Masques traditionnels de danseurs Bamoun au ‘Musée du Palais’ de Foumban, Cameroun. Photo @Gerard SIOEN
L’autre particularité de la culture bamoun c’est le « dessin bamoun » ou « dessin traditionnel », l’invention d’Ibrahim Njoya, cousin germain du roi bamoun Njoya. Il participe à l’amélioration de l’écriture bamoun et illustre ensuite les manuscrits du roi dont le Nuet Kuete, manifeste de la religion syncrétique inventée par le roi Njoya vers 1915. En plus de ses fonctions d’enseignant et de comptable au sein de la chefferie bamoun, il est affecté plus tard aux travaux de décoration des nouveaux palais.
Le plus grand apport du Sultan Njoya à la culture bamoun fut la création d’un véritable musée où sont conservés les trophées de guerre, les symboles sacrés du pouvoir et les insignes des sociétés secrètes : trônes sculptés, masques traités, statues de personnages, représentations animales, symboles de l’invincibilité et du pouvoir royaux. Ce musée est logé dans le palais royal classé au patrimoine mondial de l’UNESCO.

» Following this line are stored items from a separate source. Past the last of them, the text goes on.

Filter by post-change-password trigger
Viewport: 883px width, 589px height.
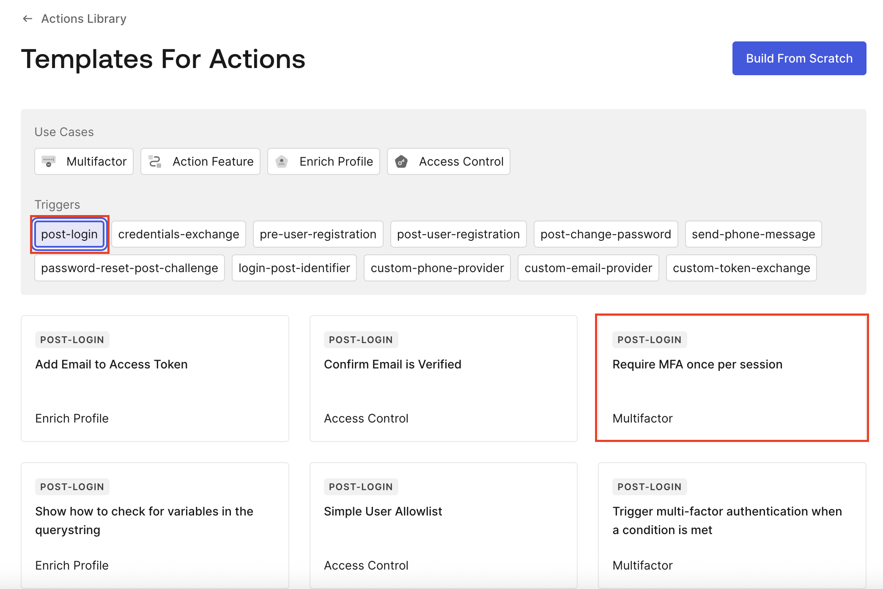click(x=606, y=234)
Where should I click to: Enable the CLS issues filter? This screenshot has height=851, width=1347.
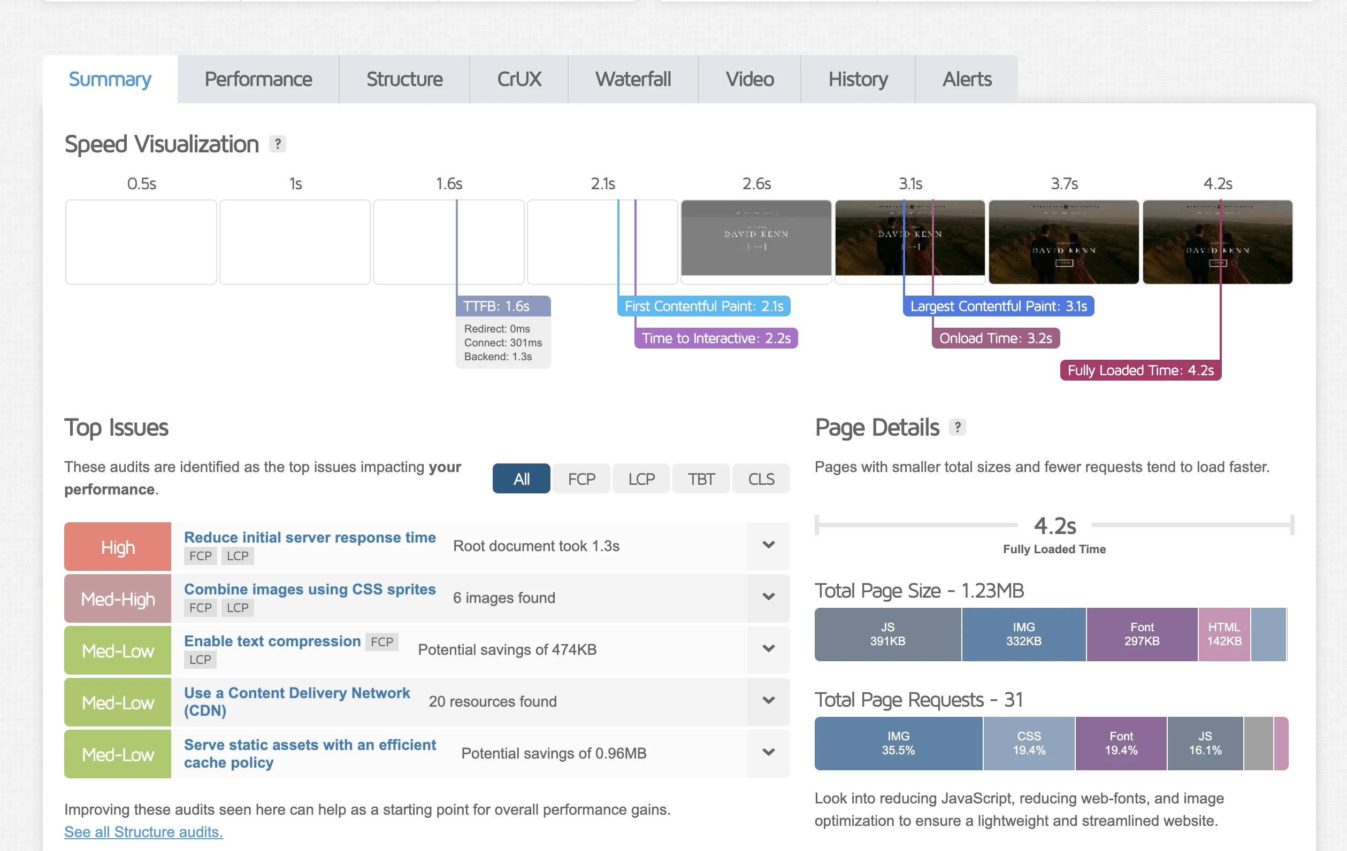(761, 478)
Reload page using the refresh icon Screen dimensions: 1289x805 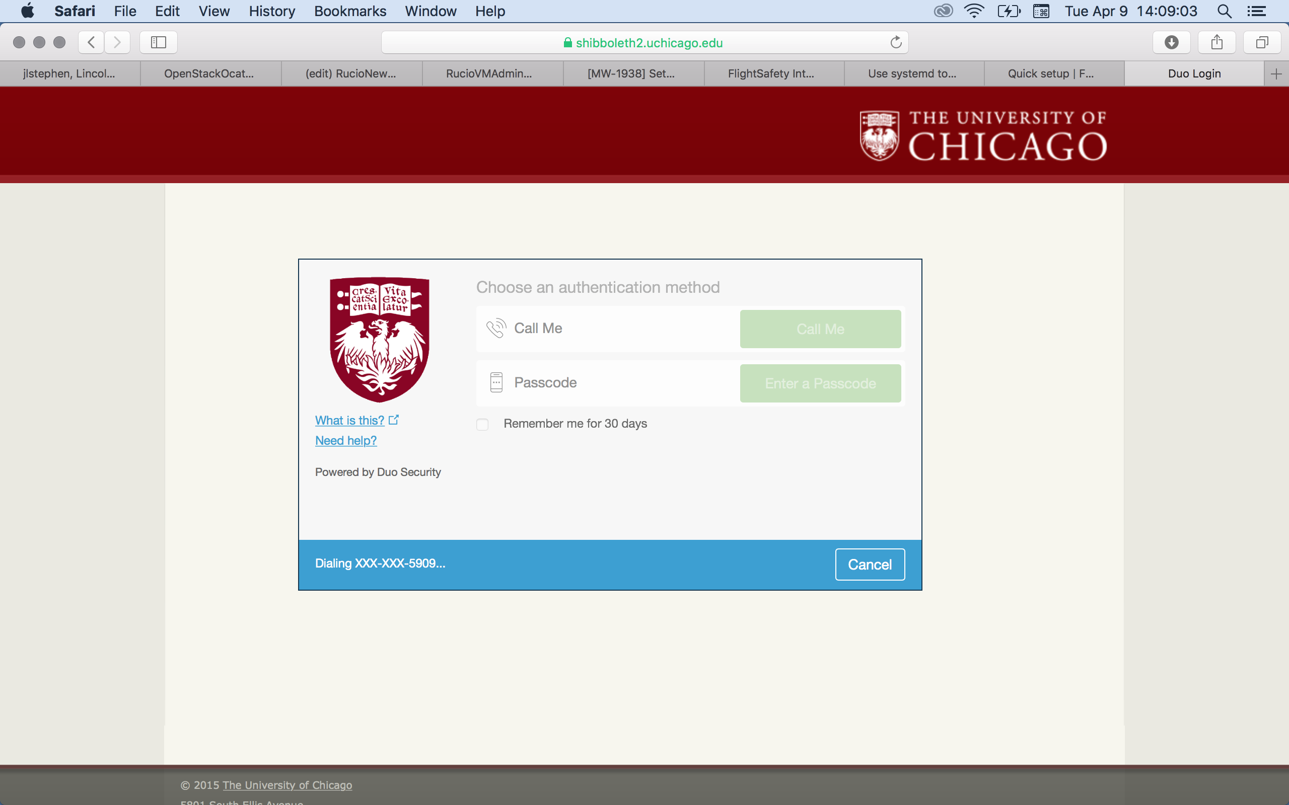(896, 42)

Le 22 janvier 2020, le Ministre des petites et moyennes entreprises a inauguré le village artisanal spécial de Foumban pour stimuler davantage la production des artisans de la localité. C’est un immeuble composé d’un sous-sol, de bureaux administratifs, d’une salle des archives, d’une salle de réunions, de trois magasins, de quatre ateliers de formatons, des vestiaires et d’une mosquée.
Une écriture singulière
L’écriture bamoun ou écriture shü-mom est connue comme étant l’écriture de Njoya, nom du roi qui l’a inventée. C’est l’un des rares systèmes d’écriture développés en Afrique noire de façon autonome.
La langue bamoun moderne est parlée au Cameroun et transcrite dans l’alphabet qui est la base de l’écriture bamoun, aka-uku du nom de ses quatre premiers caractères A, Ka, U, Ku. Celui-ci a connu de nombreuses modifications, à partir d’une base de pictogrammes naturels associés à des lettres d’un alphabet original. La version actuelle de cet alphabet est le résultat de six modifications. On est passé de 510 signes à 80 caractères dont 70 caractères phonétiques et 10 caractères à la fois numériques et syllabiques.
Ayant des similitudes avec les peuples bamilékés, le peuple bamoun est un géant culturel en Afrique. L’histoire du peuple bamoun en fait une curiosité. La tradition bamoun et les symboles bamoun font aujourd’hui l’objet de plusieurs études et publications. Cependant, ce qui intéresse encore plus c’est l’artisanat et l’écriture bamoun. La musique n’est pas en reste. Avec leur grande variété de style musicaux (Kpalum, Mundu, Soro ‘, Kpalum-Mundu, Kpalum Moderne, etc.), les Bamoun se démarquent de leurs voisins des Grassland. Cette richesse se célèbre à travers le festival cuturel Nguon.